[Data to process — start]
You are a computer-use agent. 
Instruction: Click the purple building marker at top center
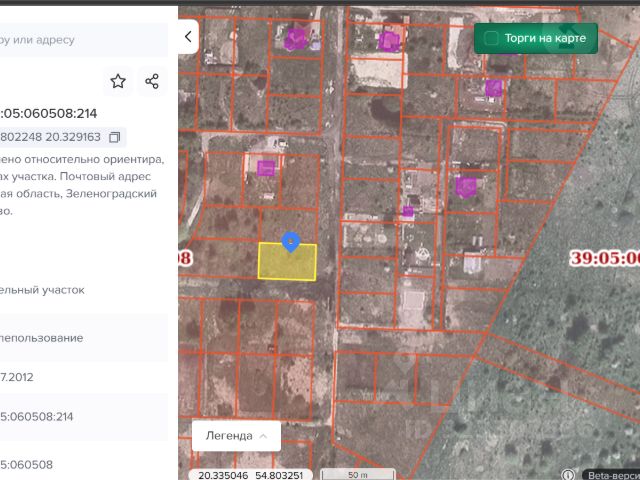(388, 41)
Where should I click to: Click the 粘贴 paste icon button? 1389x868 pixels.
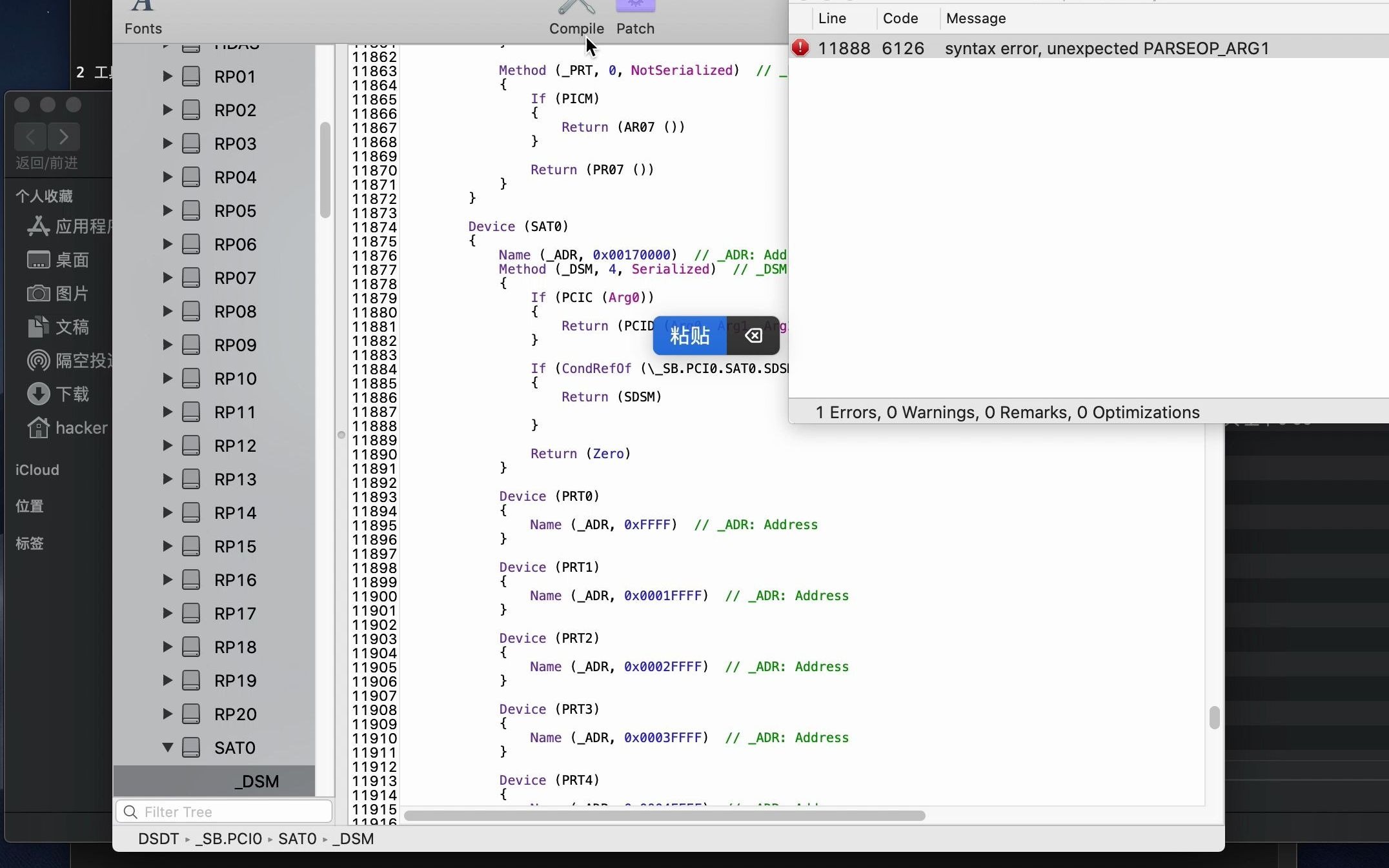click(x=690, y=334)
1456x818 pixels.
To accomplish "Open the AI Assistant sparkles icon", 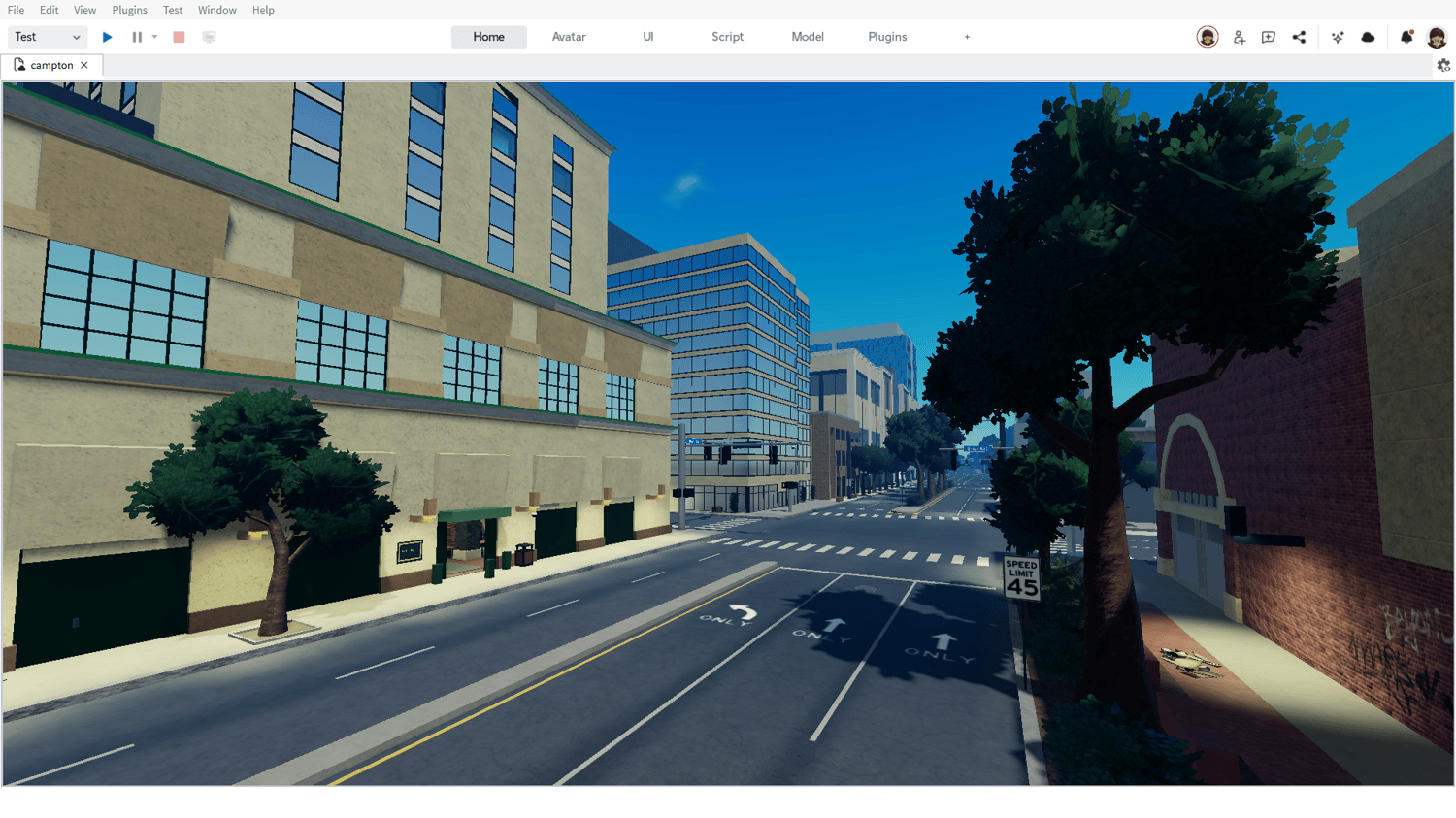I will tap(1338, 36).
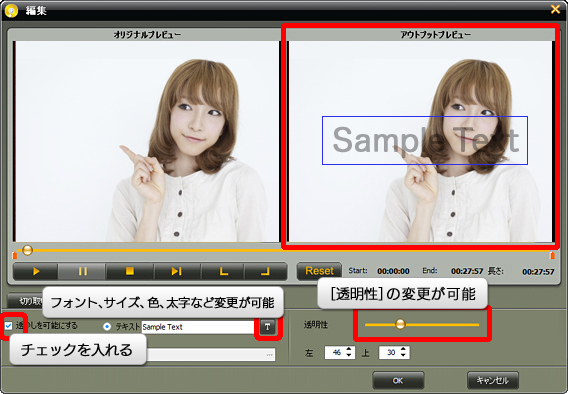
Task: Increase the 上 position value
Action: point(404,349)
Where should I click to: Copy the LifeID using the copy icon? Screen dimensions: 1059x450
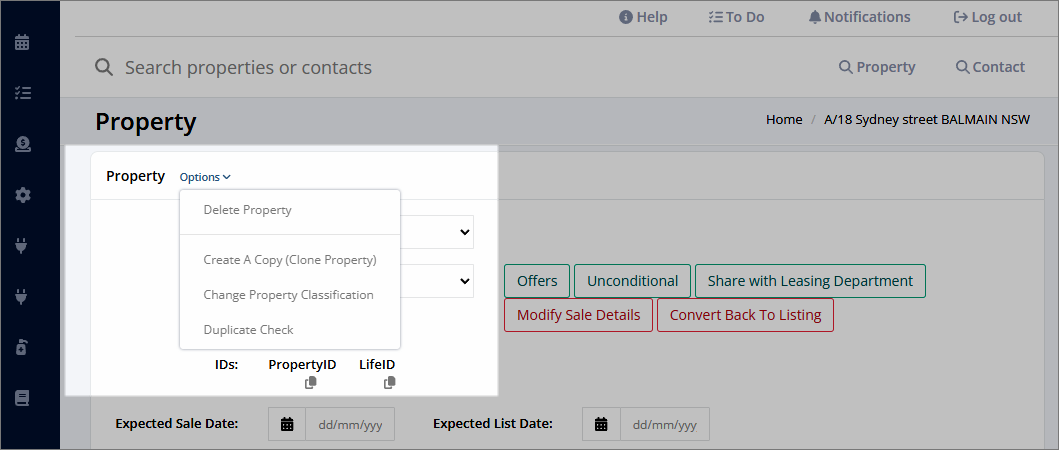coord(390,382)
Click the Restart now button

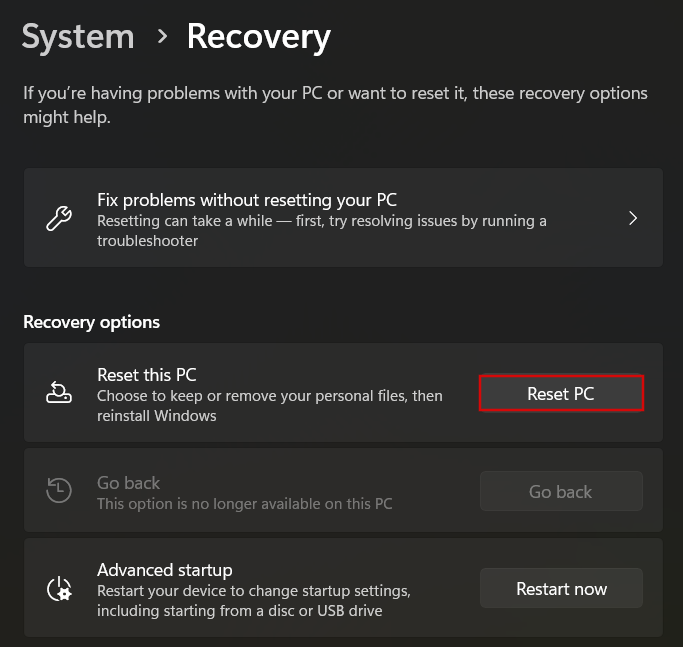561,589
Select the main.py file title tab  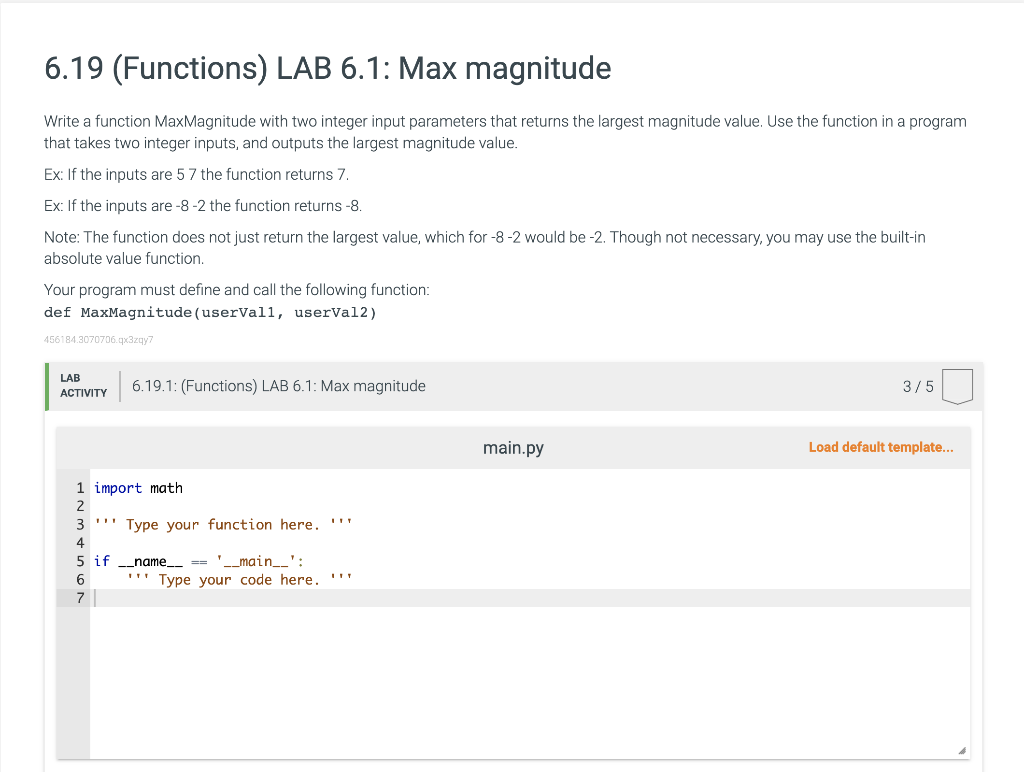click(513, 448)
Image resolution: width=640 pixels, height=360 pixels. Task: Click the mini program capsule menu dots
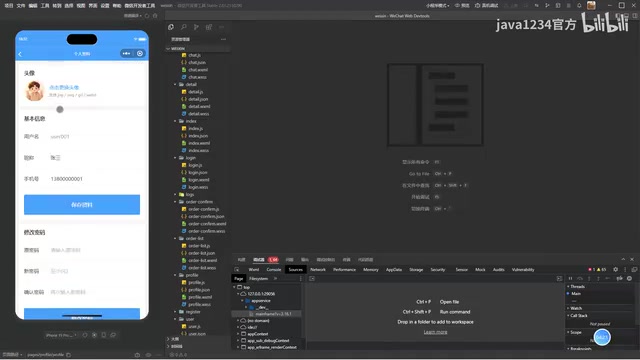point(127,53)
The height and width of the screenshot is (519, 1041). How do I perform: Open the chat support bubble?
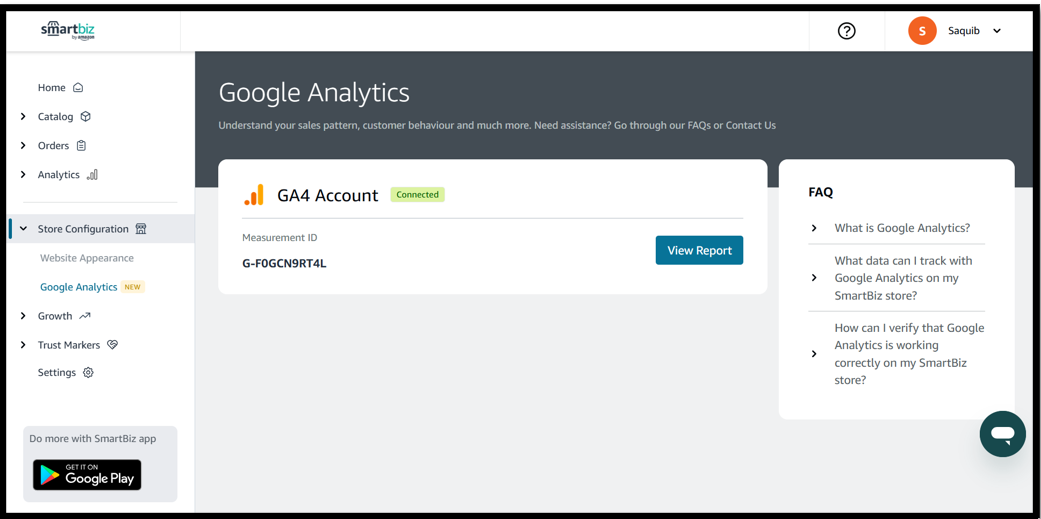pos(1002,434)
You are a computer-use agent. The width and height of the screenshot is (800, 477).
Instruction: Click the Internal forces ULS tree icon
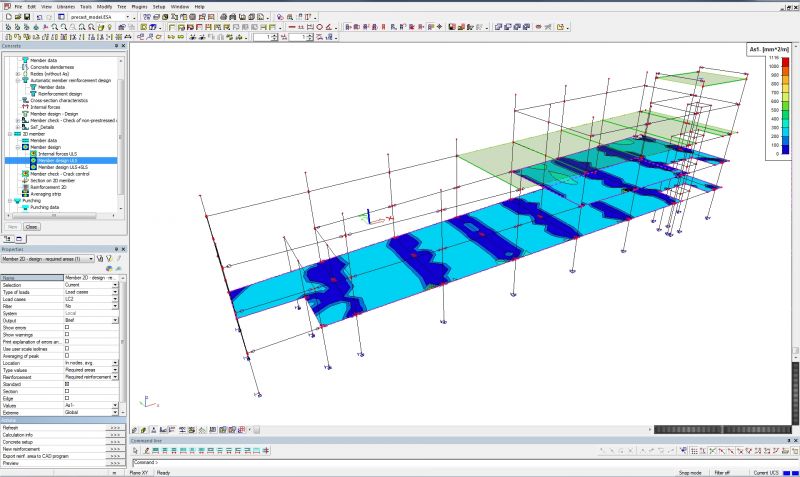click(33, 153)
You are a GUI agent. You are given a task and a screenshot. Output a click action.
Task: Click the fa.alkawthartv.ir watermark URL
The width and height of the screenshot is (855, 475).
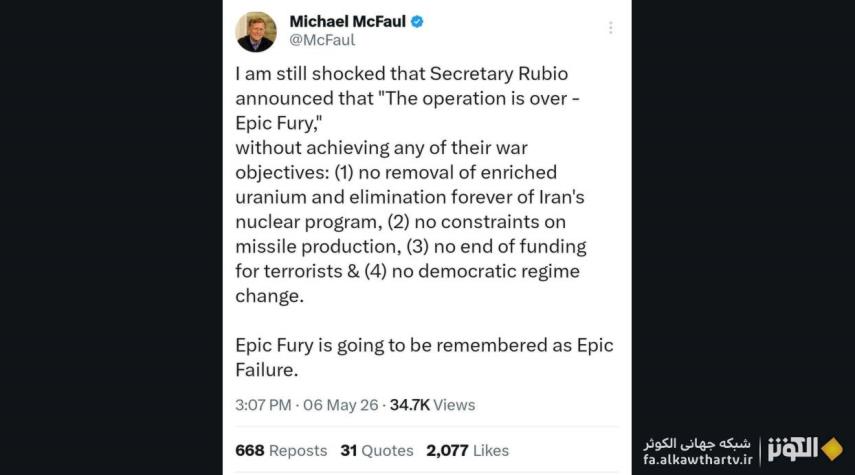[697, 460]
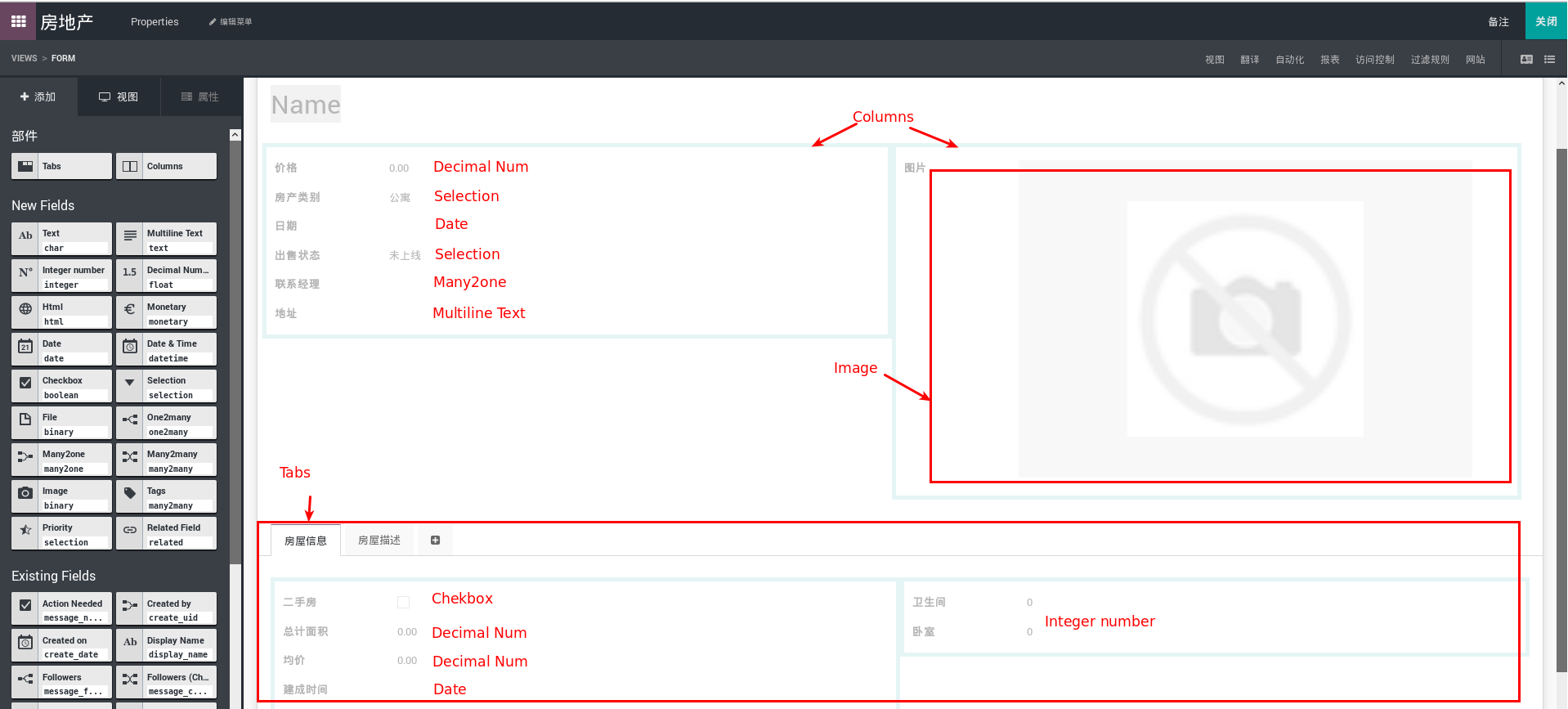Switch to list view icon in header
Image resolution: width=1568 pixels, height=709 pixels.
point(1549,59)
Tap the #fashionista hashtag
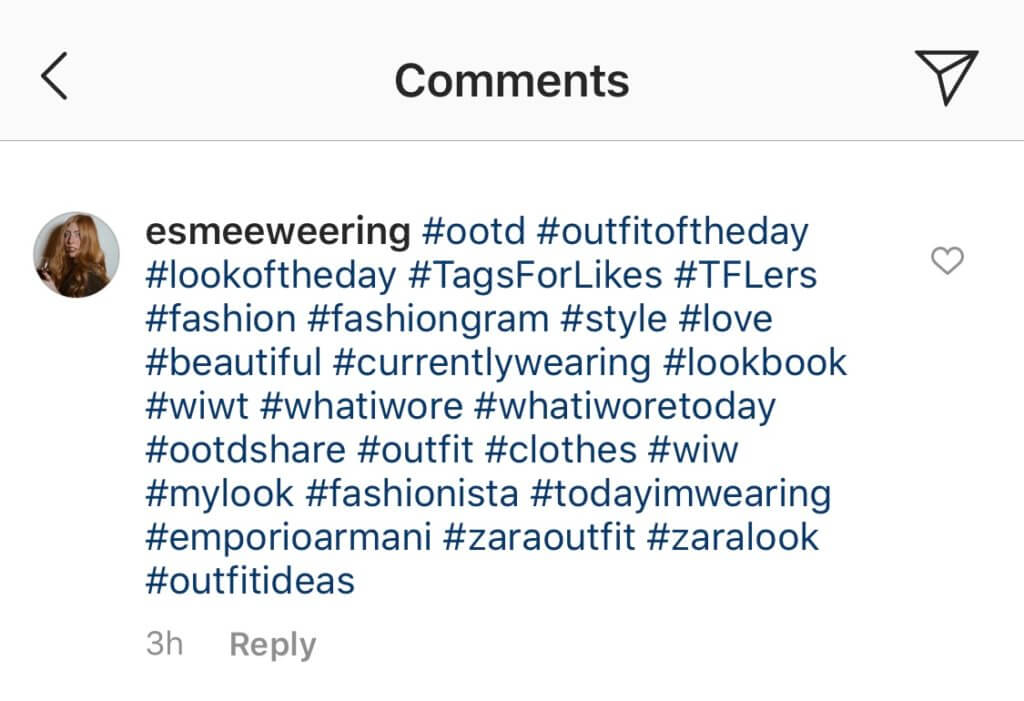The height and width of the screenshot is (701, 1024). click(411, 493)
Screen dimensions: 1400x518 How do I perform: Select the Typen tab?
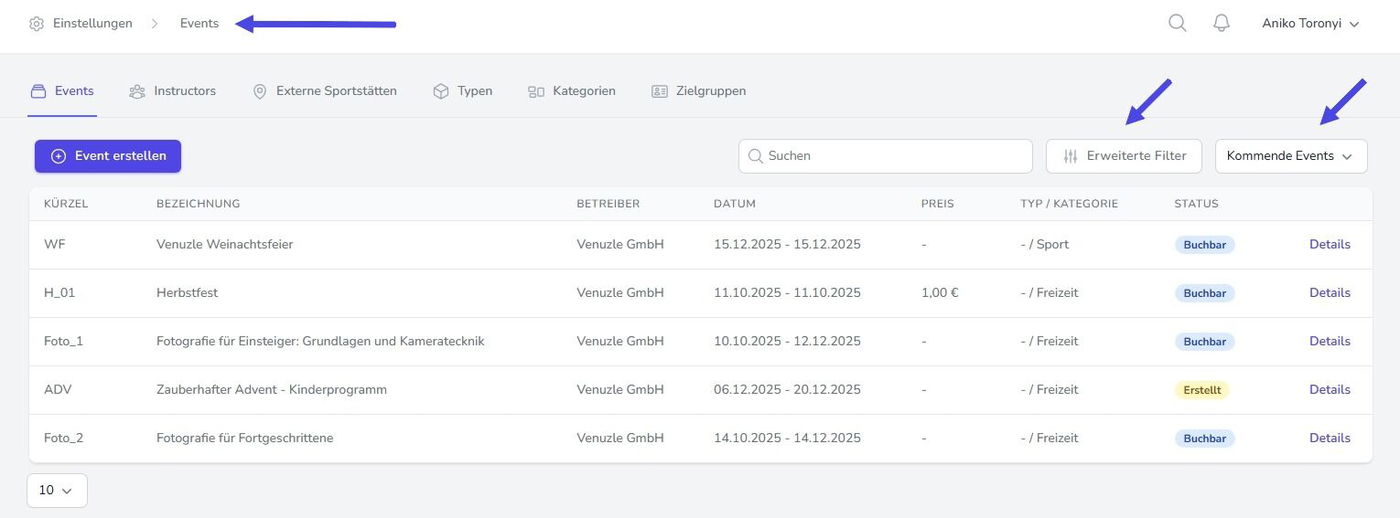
[Data to process — finish]
#### [What the task requires]
Scan the lines above, and whenever one holds the string "computer", copy it.

#### [Solved problem]
You are a computer-use agent. 
You are a computer-use agent. The width and height of the screenshot is (800, 477).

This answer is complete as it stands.